══ Dataset entries ══

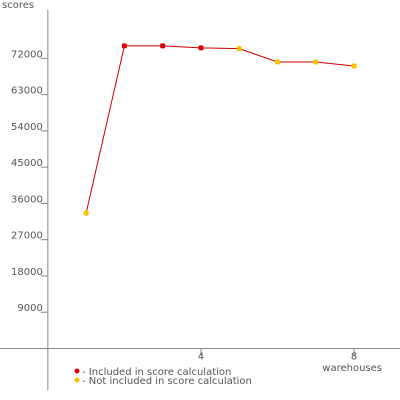  I want to click on y-tick-label: 45000, so click(27, 164).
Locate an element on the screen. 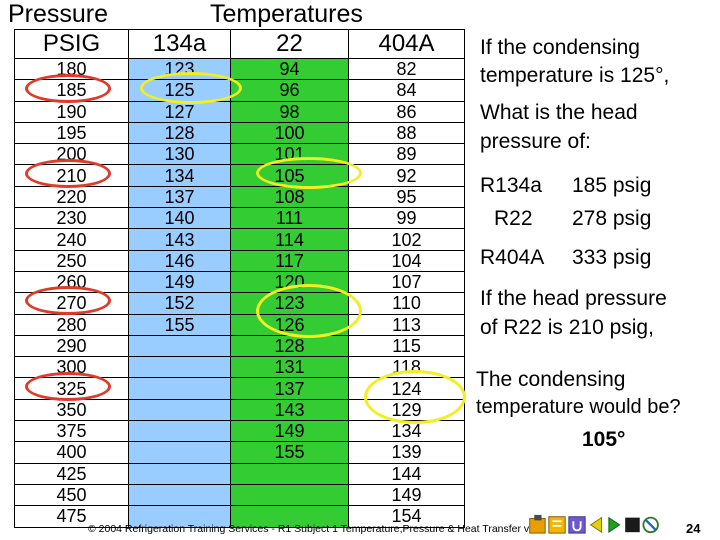 The image size is (720, 540). cell-r134a: 140 is located at coordinates (180, 218).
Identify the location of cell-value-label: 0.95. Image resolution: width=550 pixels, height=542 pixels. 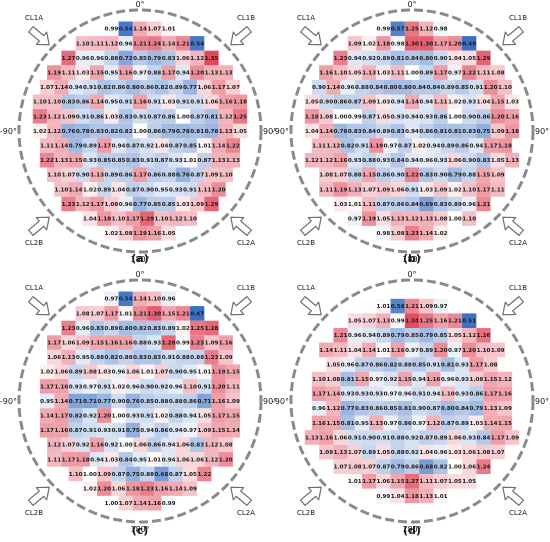
(162, 190).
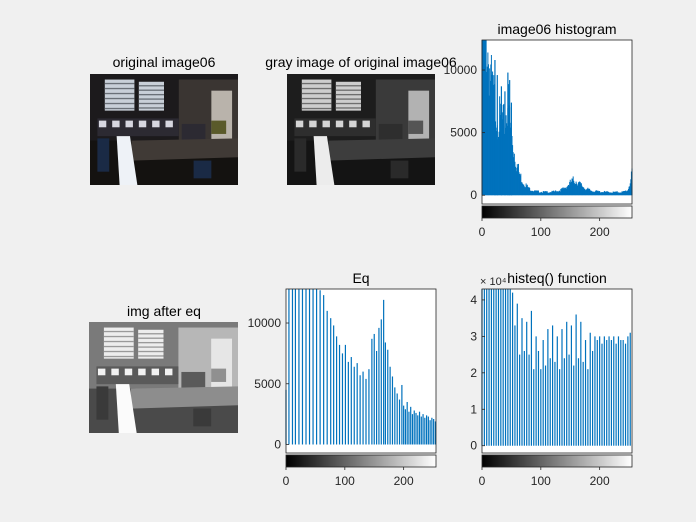 The width and height of the screenshot is (696, 522). I want to click on image1-title: original image06, so click(164, 62).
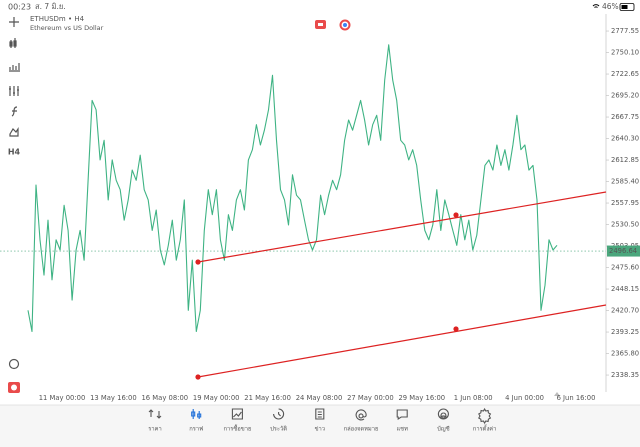  What do you see at coordinates (402, 341) in the screenshot?
I see `trendline-lower` at bounding box center [402, 341].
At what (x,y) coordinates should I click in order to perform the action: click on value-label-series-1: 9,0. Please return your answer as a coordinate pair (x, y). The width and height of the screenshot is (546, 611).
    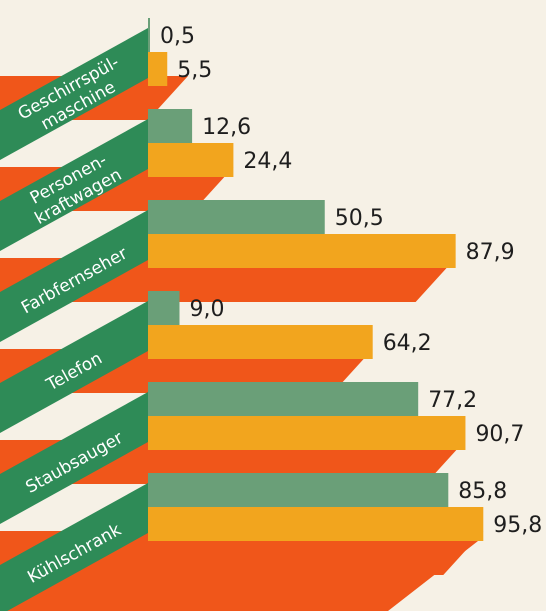
    Looking at the image, I should click on (208, 310).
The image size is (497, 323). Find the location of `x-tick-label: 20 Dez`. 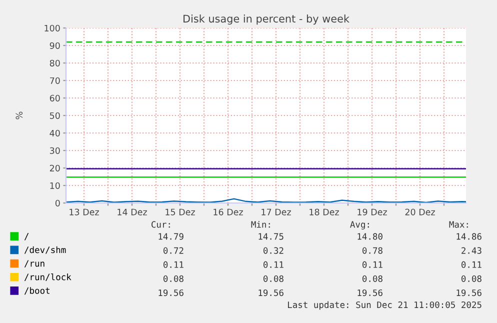

x-tick-label: 20 Dez is located at coordinates (420, 212).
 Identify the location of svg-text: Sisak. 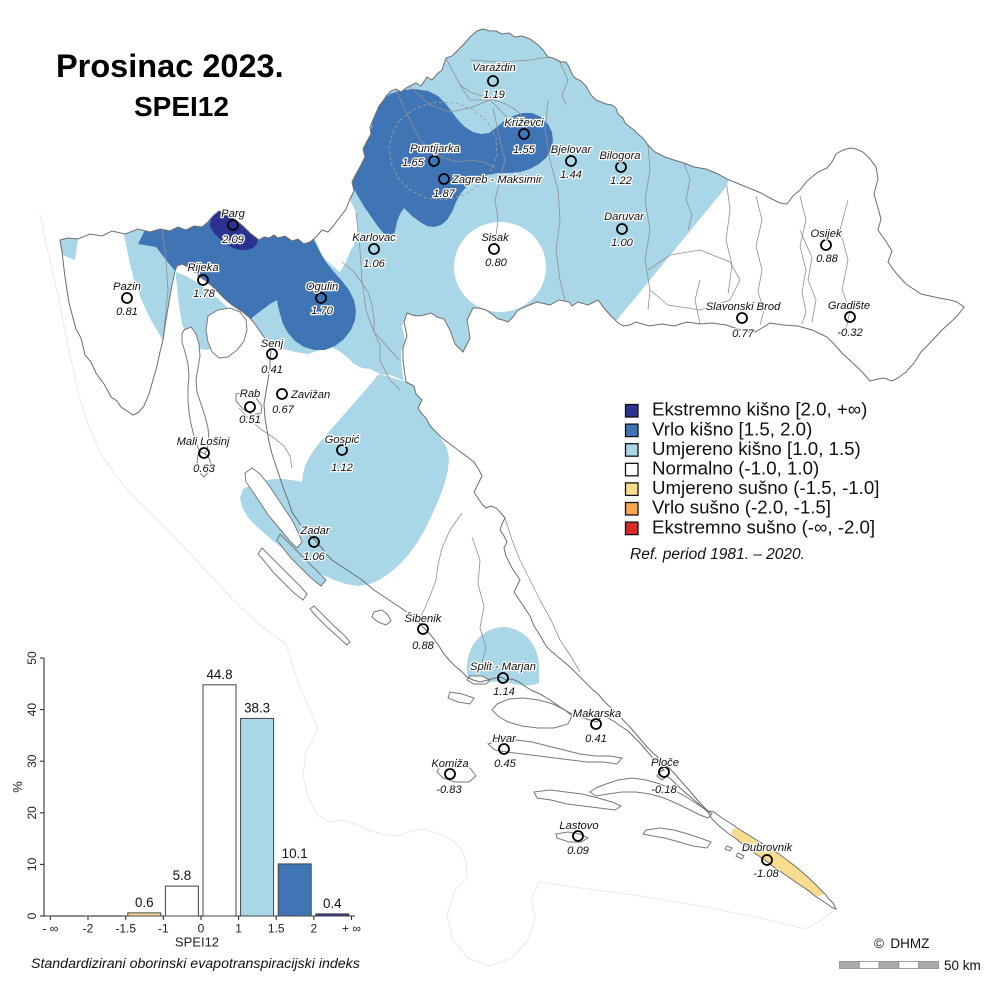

═══

▶ _What to produce_
Retype the records word for word from the line with "Identify the location of cell-value-label: 0.95." to the line with "center [402, 341].", including both of those lines. Omit the pictures.

▶ _Answer below_
Identify the location of cell-value-label: 0.95. Image resolution: width=550 pixels, height=542 pixels. 
(162, 190).
 The width and height of the screenshot is (696, 522). I want to click on image1-title: original image06, so click(164, 62).
  What do you see at coordinates (402, 341) in the screenshot?
I see `trendline-lower` at bounding box center [402, 341].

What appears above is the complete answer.